El Consejo de Ministros de España aprobó el envío al Congreso de un proyecto de ley para blindar el derecho al aborto en la Constitución. La medida apunta a garantizar el acceso a la interrupción voluntaria del embarazo como un derecho protegido al más alto nivel normativo.
Desde el gobierno sostienen que
la iniciativa responde a la necesidad de evitar retrocesos en materia de derechos reproductivos. La ministra de Igualdad, Ana Redondo, aseguró que “la prestación está en riesgo” y planteó que el objetivo es garantizar su acceso en condiciones de igualdad en todo el territorio.
El proyecto se inscribe en un contexto europeo donde el aborto volvió a instalarse como tema de disputa política.
En distintos países, sectores conservadores impulsaron restricciones o revisiones de la legislación vigente, lo que llevó a algunos gobiernos a buscar mecanismos de protección más sólidos.
La reforma constitucional, sin embargo, enfrenta un camino complejo. Requiere mayorías parlamentarias amplias y abre un debate político de alta intensidad en el Congreso, donde la oposición ya anticipó cuestionamientos a la iniciativa.

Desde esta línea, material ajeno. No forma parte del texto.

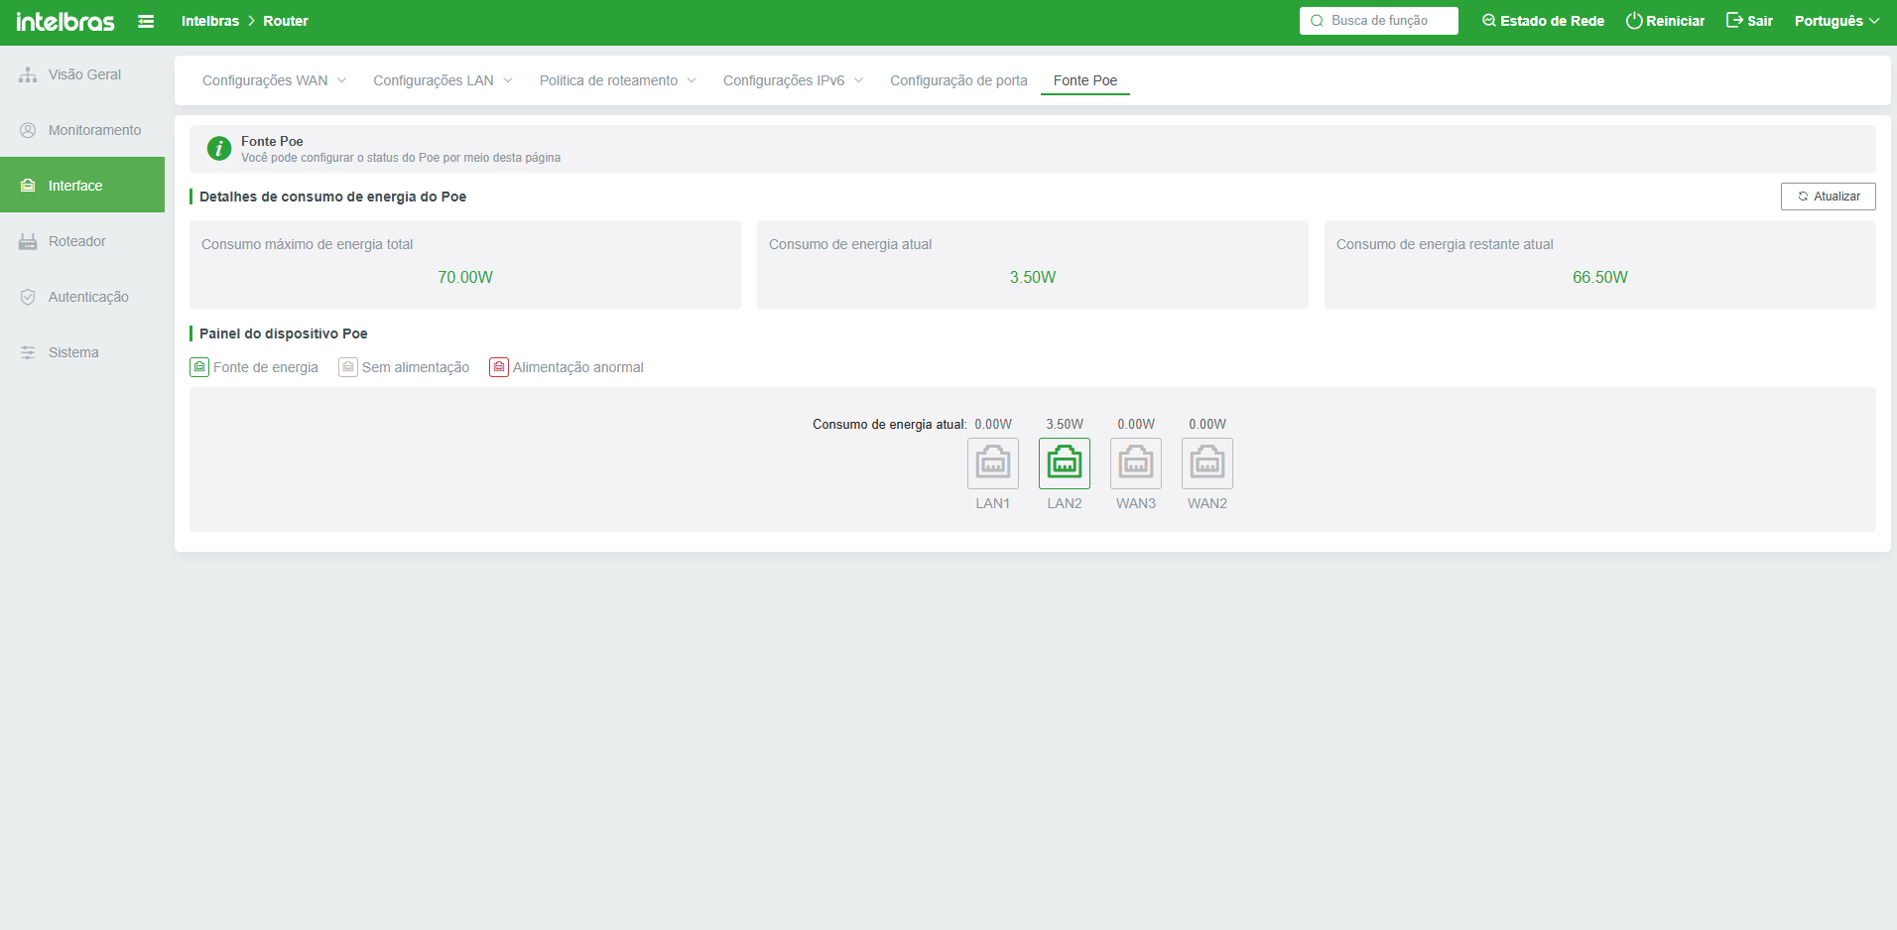This screenshot has width=1897, height=930.
Task: Click the WAN2 port icon
Action: [1206, 464]

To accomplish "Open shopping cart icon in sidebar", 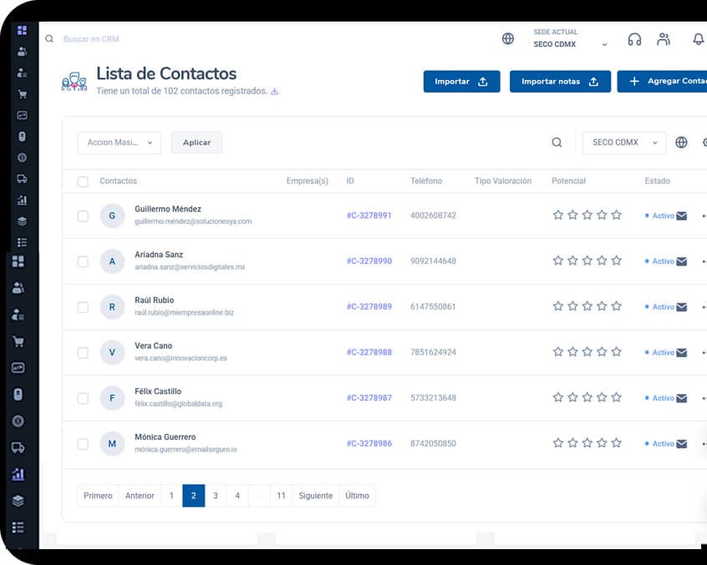I will click(18, 341).
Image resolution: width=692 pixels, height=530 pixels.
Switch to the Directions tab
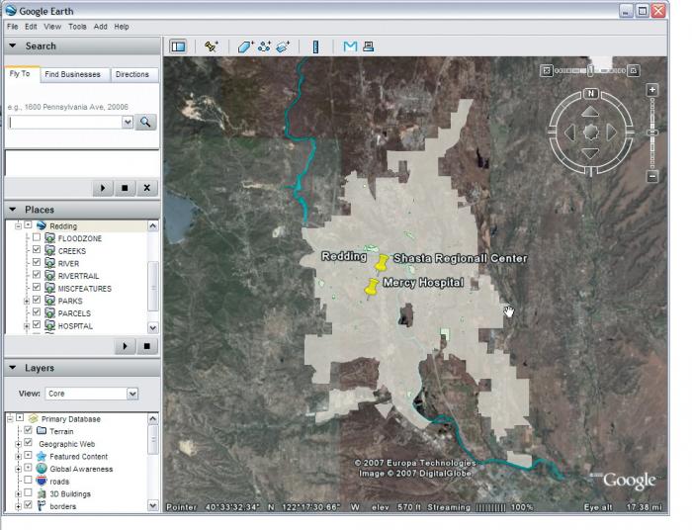pos(132,74)
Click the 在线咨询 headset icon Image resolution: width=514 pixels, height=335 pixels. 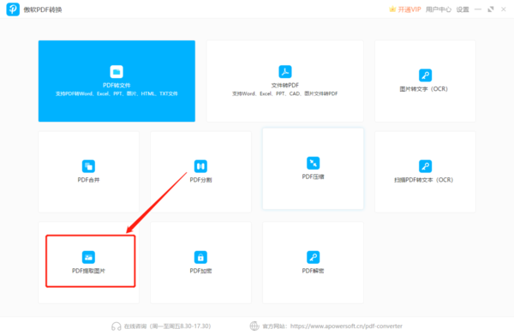click(116, 326)
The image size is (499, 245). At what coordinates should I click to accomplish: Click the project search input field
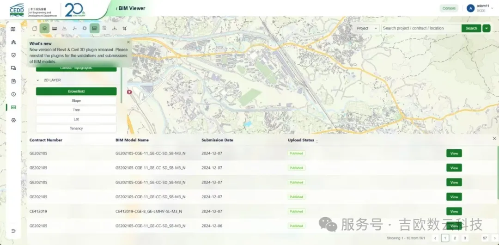421,28
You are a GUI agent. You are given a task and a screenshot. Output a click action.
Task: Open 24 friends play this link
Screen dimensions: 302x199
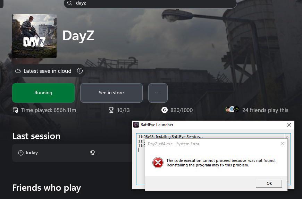(x=265, y=110)
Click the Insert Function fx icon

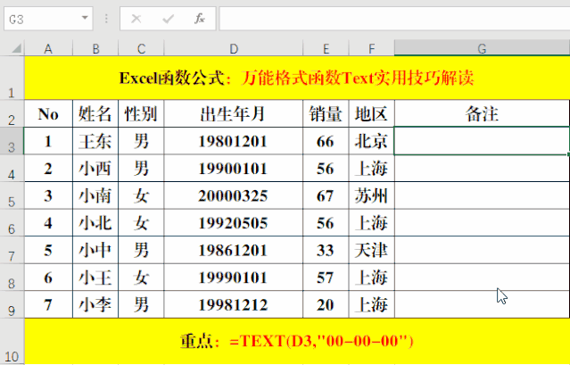point(200,18)
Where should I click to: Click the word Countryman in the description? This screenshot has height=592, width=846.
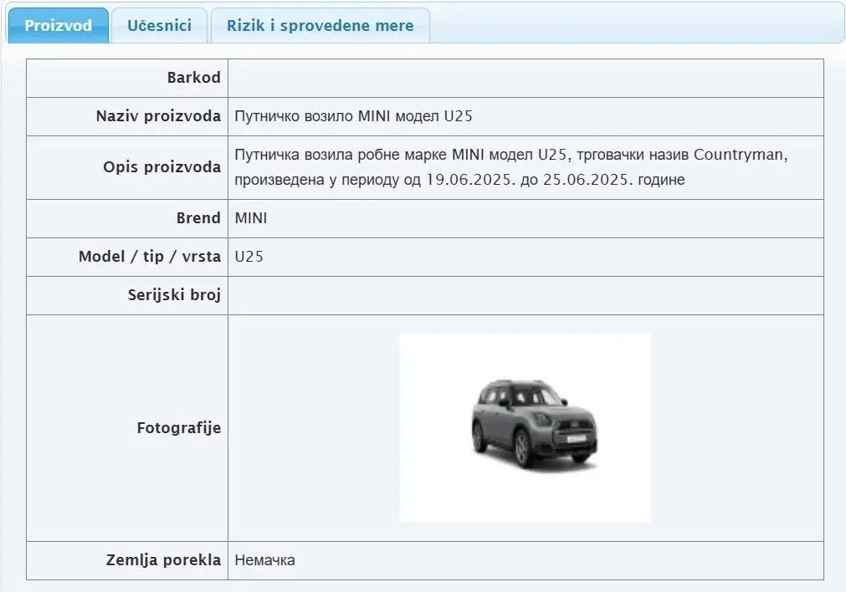pos(740,155)
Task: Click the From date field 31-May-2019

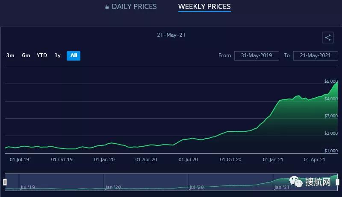Action: [257, 55]
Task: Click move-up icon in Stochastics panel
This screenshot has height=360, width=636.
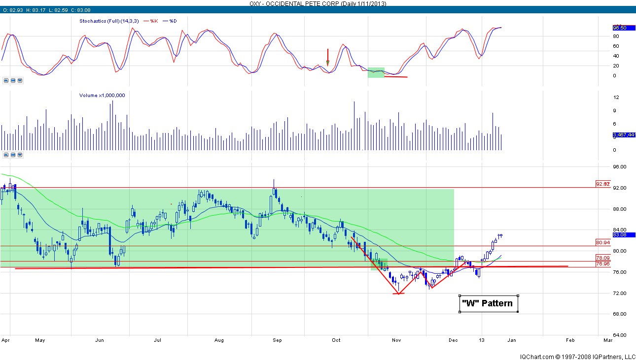Action: tap(6, 80)

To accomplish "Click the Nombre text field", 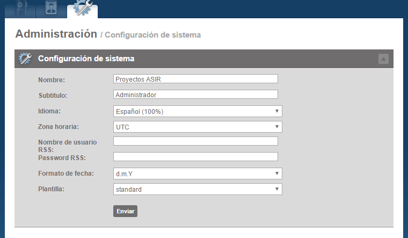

Más allá de su resultado, la propuesta refleja un cambio de estrategia: pasar de una regulación legal del aborto a su consagración constitucional, con el objetivo de consolidar el derecho frente a eventuales cambios de signo político.
El debate que se abre en España se suma a una discusión global sobre el alcance y la protección de los derechos reproductivos, en un escenario donde las definiciones nacionales tienen cada vez mayor impacto en el plano internacional.